Which lines of the data contain the string "Given"? Show each of them.

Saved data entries

=== Section Start ===

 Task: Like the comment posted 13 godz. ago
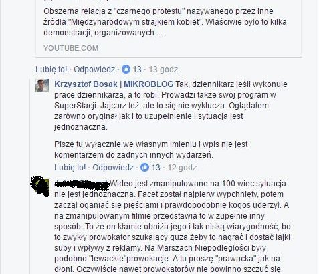pyautogui.click(x=51, y=70)
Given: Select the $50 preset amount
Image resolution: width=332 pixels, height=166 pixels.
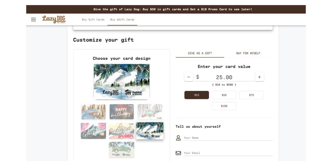Looking at the screenshot, I should click(x=224, y=95).
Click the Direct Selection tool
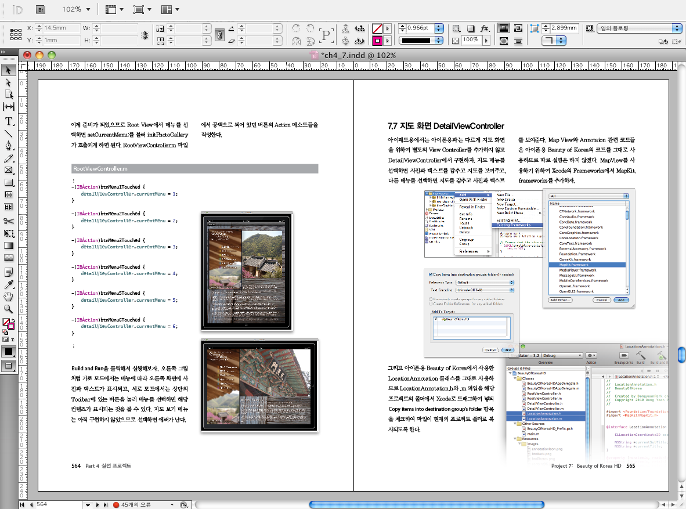The image size is (686, 509). click(9, 83)
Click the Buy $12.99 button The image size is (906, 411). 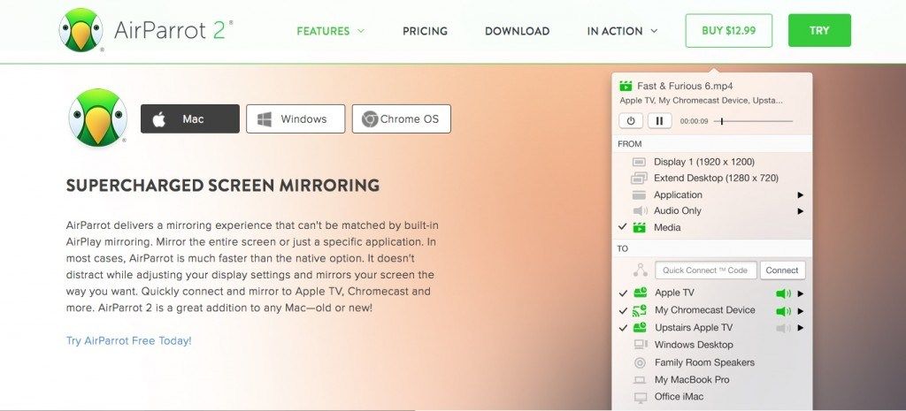click(728, 30)
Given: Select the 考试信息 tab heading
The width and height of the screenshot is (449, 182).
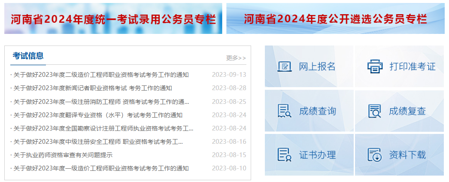Looking at the screenshot, I should coord(28,56).
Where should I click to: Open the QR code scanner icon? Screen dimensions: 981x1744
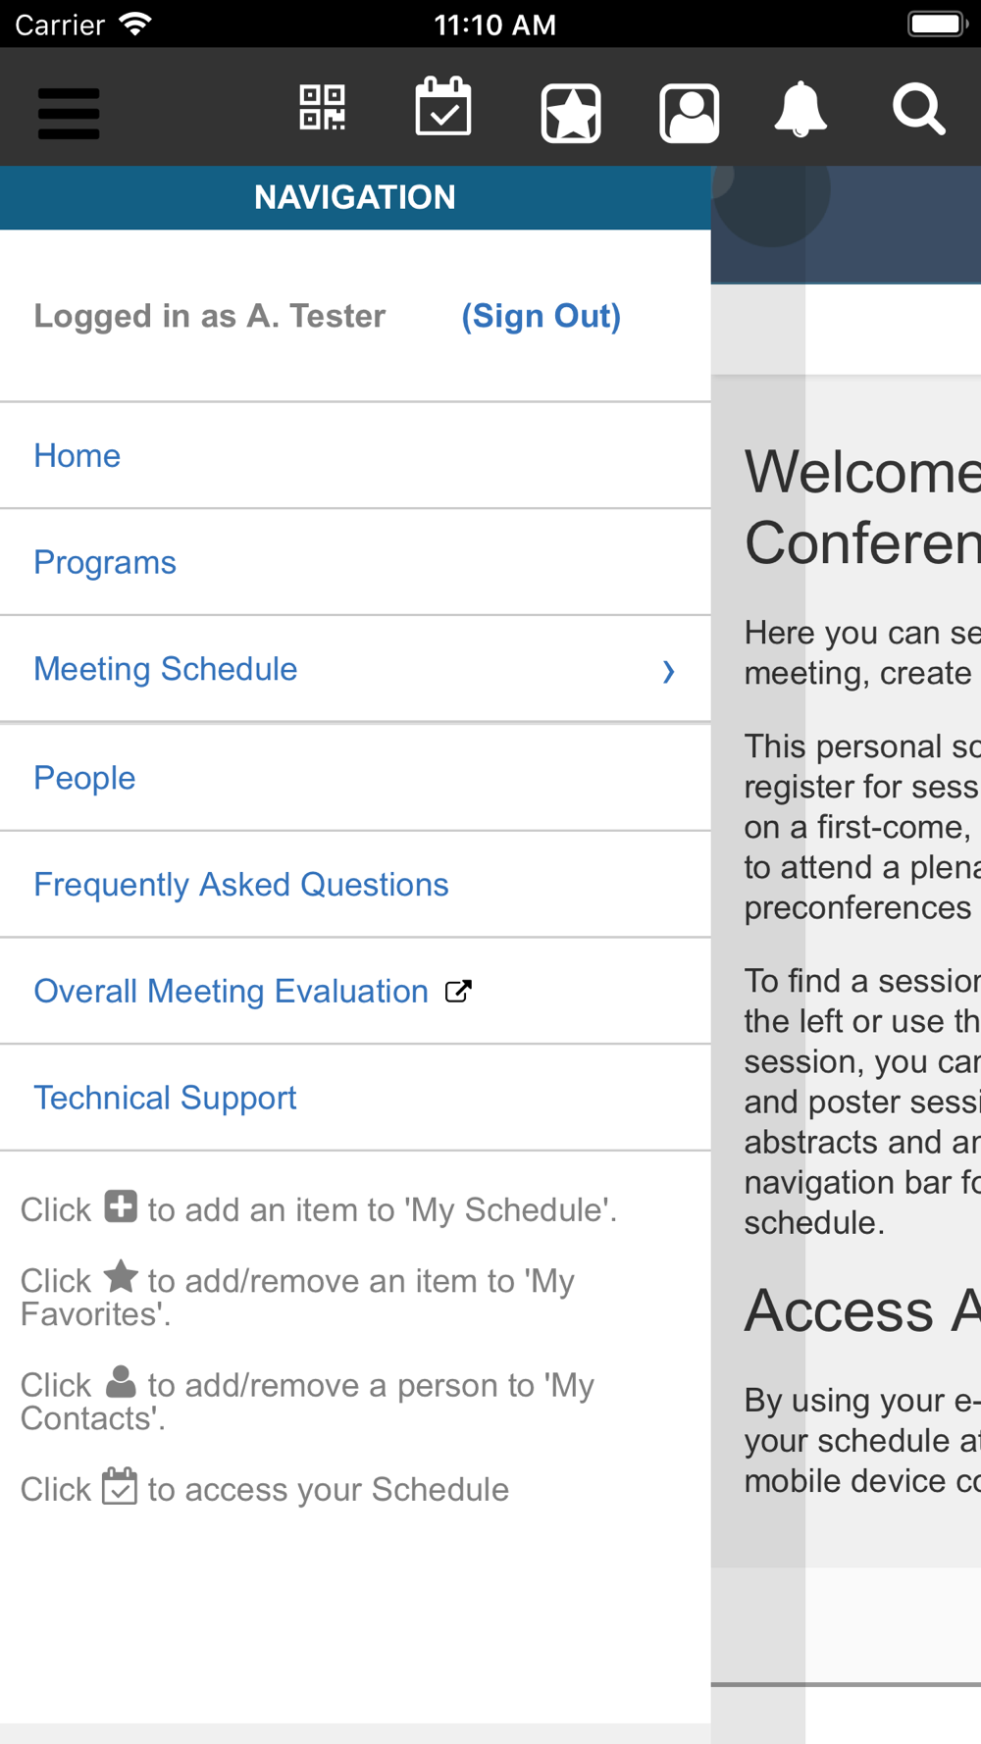click(322, 108)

=== Section End ===

» Your solution:
Given: Select the $50 preset amount
Given: Select the 考试信息 tab heading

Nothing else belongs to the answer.